The world is shrinking, the bounds of the unknown far off places have become not to distant neighbors. Everything is changing. After this month, after graduation, this life I know looks much like a large white space. Bright, unknown, promising.
I flew across the Atlantic again. Twenty-four hours door to door, a third of the way around the world, like it was nothing. Twenty-four hours of relative silence, aside from the hum of the plane engine and the bustling shuffles of travelers headed off to their far corners of the world. The airport is still one of my favorite places, I like to imagine where my fellow travelers are heading. Are they going home like I am? Off on a grand adventure? Business? Are they excited? Happy? Sad? Whatever they are doing, we all share those brief moments on the way to our respective gates, we are all leaving, or coming home. The outside world doesn’t exist here. I can think. And marvel at how small the world is now. How a decade ago even Europe seemed a world away. But that mystery couldn’t stay.
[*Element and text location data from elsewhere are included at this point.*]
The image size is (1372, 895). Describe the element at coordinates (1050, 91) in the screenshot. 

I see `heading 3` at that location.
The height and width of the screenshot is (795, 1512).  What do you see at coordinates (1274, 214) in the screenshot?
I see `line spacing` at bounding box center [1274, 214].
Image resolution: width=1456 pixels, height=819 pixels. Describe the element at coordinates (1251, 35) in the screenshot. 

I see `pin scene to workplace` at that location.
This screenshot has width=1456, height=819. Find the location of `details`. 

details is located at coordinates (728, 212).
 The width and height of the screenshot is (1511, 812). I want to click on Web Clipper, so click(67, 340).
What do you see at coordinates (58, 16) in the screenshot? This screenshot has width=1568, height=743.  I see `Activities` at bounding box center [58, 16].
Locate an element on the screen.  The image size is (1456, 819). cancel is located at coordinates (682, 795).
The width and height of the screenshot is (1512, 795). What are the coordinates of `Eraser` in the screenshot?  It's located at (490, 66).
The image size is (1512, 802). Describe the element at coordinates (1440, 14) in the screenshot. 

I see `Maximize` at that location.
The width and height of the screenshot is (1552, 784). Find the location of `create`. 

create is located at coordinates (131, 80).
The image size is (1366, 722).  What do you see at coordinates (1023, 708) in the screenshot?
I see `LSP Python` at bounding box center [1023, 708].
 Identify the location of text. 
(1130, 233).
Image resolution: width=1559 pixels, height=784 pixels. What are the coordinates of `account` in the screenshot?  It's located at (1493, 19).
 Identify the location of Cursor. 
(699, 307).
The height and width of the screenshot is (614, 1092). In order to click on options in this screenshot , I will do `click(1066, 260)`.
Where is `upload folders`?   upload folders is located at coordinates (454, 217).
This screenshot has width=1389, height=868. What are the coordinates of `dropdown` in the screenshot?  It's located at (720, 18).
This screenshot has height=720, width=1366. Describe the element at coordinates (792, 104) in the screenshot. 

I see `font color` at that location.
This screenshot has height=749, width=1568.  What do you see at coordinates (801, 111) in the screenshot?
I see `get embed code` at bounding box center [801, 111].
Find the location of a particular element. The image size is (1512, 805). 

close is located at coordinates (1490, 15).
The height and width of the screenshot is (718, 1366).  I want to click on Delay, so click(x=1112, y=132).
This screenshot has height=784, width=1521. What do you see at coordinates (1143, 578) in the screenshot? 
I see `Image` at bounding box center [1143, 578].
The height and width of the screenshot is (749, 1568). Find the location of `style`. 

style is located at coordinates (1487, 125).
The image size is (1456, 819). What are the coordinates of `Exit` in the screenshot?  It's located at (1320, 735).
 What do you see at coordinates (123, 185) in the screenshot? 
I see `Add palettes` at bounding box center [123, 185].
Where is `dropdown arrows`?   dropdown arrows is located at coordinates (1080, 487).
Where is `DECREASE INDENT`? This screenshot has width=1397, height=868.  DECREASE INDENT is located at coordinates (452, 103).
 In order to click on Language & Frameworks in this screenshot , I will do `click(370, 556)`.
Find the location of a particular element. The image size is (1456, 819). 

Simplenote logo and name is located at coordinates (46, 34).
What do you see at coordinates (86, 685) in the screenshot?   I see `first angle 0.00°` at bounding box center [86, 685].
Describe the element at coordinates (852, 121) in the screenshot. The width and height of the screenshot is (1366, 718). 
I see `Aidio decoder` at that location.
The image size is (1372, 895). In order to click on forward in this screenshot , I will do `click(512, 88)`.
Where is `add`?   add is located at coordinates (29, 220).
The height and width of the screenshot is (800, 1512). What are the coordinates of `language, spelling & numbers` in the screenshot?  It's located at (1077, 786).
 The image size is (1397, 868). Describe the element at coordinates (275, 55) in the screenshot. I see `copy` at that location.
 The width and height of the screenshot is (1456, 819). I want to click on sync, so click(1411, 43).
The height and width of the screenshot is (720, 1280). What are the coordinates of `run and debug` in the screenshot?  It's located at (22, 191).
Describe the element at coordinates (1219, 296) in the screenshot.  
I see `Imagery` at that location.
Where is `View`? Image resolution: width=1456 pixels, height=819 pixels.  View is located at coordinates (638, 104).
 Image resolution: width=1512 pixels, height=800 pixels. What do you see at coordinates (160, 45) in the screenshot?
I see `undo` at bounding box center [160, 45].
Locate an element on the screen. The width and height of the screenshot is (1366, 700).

When you hop on a plane and travel to the other side of the world, LAX-Kathmandu, Seattle-Tanzania, in just over a day, it’s hard to imagine these places are all that far. To think, I could go to the airport now and wake up in Mongolia, or Australia, or…anywhere really. Minus, I suppose, the cost of doing so. But still, everything just feels so small. I can sit in this little, metallic tube screaming through the sky and land on the other side of the earth. It’s marvelous.
I knew this would be a big year, I’m getting my masters in just a few weeks, heading off to Ethiopia and getting married (and who knows what else in between). Under normal circumstances, given my age, finishing school and getting married, all of this would be an easy transition into settling down. And that possibility looms in my future. I think, how might we avoid this fate? How can we blend the need to move with the desire to have a family? To have security and freedom? It can be done of course, there are many families that take to the road. But like never before the incessant clock ticks towards these decisions. Getting older isn’t the problem, every year of my twenties has been better than the last, and I look forward to each new year. But the reality is, in the not too far off future, big picture decisions must be made. I want a family early in my thirties, but I also want to hike through Patagonia. I am lucky, to have a partner who would choose the freedom of time and adventure over the acquisition of things and ownership of a home. I like to think of him as my travel partner for life, rather than my husband (a word that sits heavy in my mouth and tastes a bit like oppression).
When I was twenty-two and my wanderlust was in full force they told me it would change, I’d want to settle down someday. I’m still waiting for that, five years later. But it isn’t here yet. Who knows if it ever will. I’m sure if it happens, I’ll be content. But right now this shrinking world, this white, bright, empty future that is just waiting to be filled with memories, adventures and growth is too tantalizing to think of settling down. I have no idea where I’ll be this time next year, and that is incredibly thrilling. Adventures near or far, it doesn’t matter, because as of right now nothing is certain. And that is the best feeling.
Getting married used to scare me, it seemed like a trap. But I was so wrong, getting married to the right person is freedom, it gives me bravery to set out in the world and do whatever it is I’m supposed to, I can sway in the wind, without fear of being lost because my anchor will always be there. And in return I am able to support his dreams, full stop.
We will build our lives together is this great open space on this small planet, and explore its far reaches together.